Kazaa and the Anton Piller order

You may have heard how the Australian music industry, authorised by something called an “Anton Piller order”, recently raided 12 sites around Australia, seizing documents and data, in its pending lawsuit against Sharman Networks, makers of Kazaa. Sharman obviously didn’t like these Gestapo tactics and went to Court to challenge the legality of what the music industry did. A few days ago the judge came back with an answer, which was: tough luck, Sharman, grin and bear it.

This seems a little scary, that the music industry could bust down your door and raid your house for incriminating evidence. So what exactly are these Anton Piller orders, anyway? Surely a company can’t just demand one from the courts and go traipsing about other peoples’ homes and offices willy-nilly?

The Anton Piller order was first used in a UK case featuring a plaintiff called Anton Piller (Anton Piller KG v Manufacturing Processes Ltd [1976] Ch 55). These guys were annoyed that some people (a bunch called “Manufacturing Processes”) they were doing business with were leaking their trade secrets out to competitors. Obviously they wanted to sue them, but they also needed to get evidence somehow without tipping the leakers off. If they were tipped off, they would mostly likely dispose of the evidence down a toilet or something like that. So the judge authorised Anton Piller to go to the leakers’ office and find what they need, without giving the leakers any prior notice of what was going on.

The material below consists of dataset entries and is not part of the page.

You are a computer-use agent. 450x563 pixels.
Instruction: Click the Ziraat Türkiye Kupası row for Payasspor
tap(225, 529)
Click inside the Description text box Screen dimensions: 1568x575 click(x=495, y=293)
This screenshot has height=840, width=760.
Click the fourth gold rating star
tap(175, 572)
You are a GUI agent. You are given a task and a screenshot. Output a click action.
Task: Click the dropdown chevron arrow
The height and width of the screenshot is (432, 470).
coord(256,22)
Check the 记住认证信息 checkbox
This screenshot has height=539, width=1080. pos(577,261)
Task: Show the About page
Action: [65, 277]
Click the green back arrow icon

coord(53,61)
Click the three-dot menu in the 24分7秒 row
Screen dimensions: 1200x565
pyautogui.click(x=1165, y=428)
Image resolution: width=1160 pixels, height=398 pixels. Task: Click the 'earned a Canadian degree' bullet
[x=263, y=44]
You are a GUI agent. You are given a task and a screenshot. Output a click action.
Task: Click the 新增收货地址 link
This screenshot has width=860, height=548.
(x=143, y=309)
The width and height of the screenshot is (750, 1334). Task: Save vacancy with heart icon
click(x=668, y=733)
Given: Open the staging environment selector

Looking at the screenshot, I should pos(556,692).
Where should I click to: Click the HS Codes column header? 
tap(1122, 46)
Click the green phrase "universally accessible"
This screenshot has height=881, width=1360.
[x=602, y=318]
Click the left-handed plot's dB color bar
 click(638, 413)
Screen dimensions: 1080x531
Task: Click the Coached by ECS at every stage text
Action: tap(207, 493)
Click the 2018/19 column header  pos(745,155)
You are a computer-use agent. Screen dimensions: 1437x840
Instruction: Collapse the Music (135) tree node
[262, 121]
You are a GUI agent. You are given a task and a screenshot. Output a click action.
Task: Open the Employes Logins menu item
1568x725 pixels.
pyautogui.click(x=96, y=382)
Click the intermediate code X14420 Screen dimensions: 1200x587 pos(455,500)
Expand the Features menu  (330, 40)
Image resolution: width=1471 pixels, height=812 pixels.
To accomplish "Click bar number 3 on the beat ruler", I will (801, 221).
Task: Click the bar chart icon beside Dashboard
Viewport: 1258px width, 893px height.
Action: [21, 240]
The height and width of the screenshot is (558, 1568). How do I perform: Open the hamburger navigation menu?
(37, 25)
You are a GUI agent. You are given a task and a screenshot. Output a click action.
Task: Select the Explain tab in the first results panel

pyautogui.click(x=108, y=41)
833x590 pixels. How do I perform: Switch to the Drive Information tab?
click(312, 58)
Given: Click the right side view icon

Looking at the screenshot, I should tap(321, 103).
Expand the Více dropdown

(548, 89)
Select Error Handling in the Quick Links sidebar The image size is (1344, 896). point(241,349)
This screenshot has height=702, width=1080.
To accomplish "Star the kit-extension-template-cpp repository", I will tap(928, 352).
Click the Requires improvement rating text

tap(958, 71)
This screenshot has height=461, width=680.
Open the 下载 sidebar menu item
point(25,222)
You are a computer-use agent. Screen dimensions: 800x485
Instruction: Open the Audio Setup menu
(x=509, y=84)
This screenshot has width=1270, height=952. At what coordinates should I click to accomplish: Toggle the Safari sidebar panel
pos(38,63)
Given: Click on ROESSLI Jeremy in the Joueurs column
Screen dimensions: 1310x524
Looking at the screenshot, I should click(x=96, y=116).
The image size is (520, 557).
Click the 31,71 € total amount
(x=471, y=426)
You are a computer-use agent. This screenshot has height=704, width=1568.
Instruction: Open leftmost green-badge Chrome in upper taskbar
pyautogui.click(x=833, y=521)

So that’s what an Anton Piller order is. It allows a plaintiff to get information from the premises of someone they want to sue, when that person is likely to destroy that information as soon as they get wind of a lawsuit coming their way. If you knew you were about to be sued for all those MP3s on your hard drive, wouldn’t the first thing you’d do is delete them all (or move them onto a portable hard drive) and then say, “What MP3s?” That’s why the order is given without notice.

Now it sounds a bit like a police search warrant – banging down front doors with maglites and German Shepherd dogs and all that – but technically it’s not. It’s actually a court order (specifically, an injunction) that orders a person/company to give permission to a plaintiff to find out what information they need for the lawsuit. They are not allowed to barge down doors or rappel down walls. The plaintiffs must bring their lawyers along, and also give the defendant a chance to contact their lawyers. And if the defendant tells them to get lost, they have to comply and tell the court what happened (which will result in the defendant being held in contempt of court). The defendant can also contest the order, which is what Kazaa did.

So although it sounds all dramatic, the “raids” were really a group of music executives and lawyers going door knocking. But it still is all extremely invasive and intrusive. (Of course, Sharman rightfully milked the media by making it sound like the music industry are a bunch of Nazis for doing what they did.) What Kazaa took offence to was that there was no evidence that they would have destroyed any evidence had they known they were going to be sued. They pointed to how nicely they’ve cooperated in the US lawsuit and the Dutch lawsuit as evidence of that. Justice Wilcox disagreed.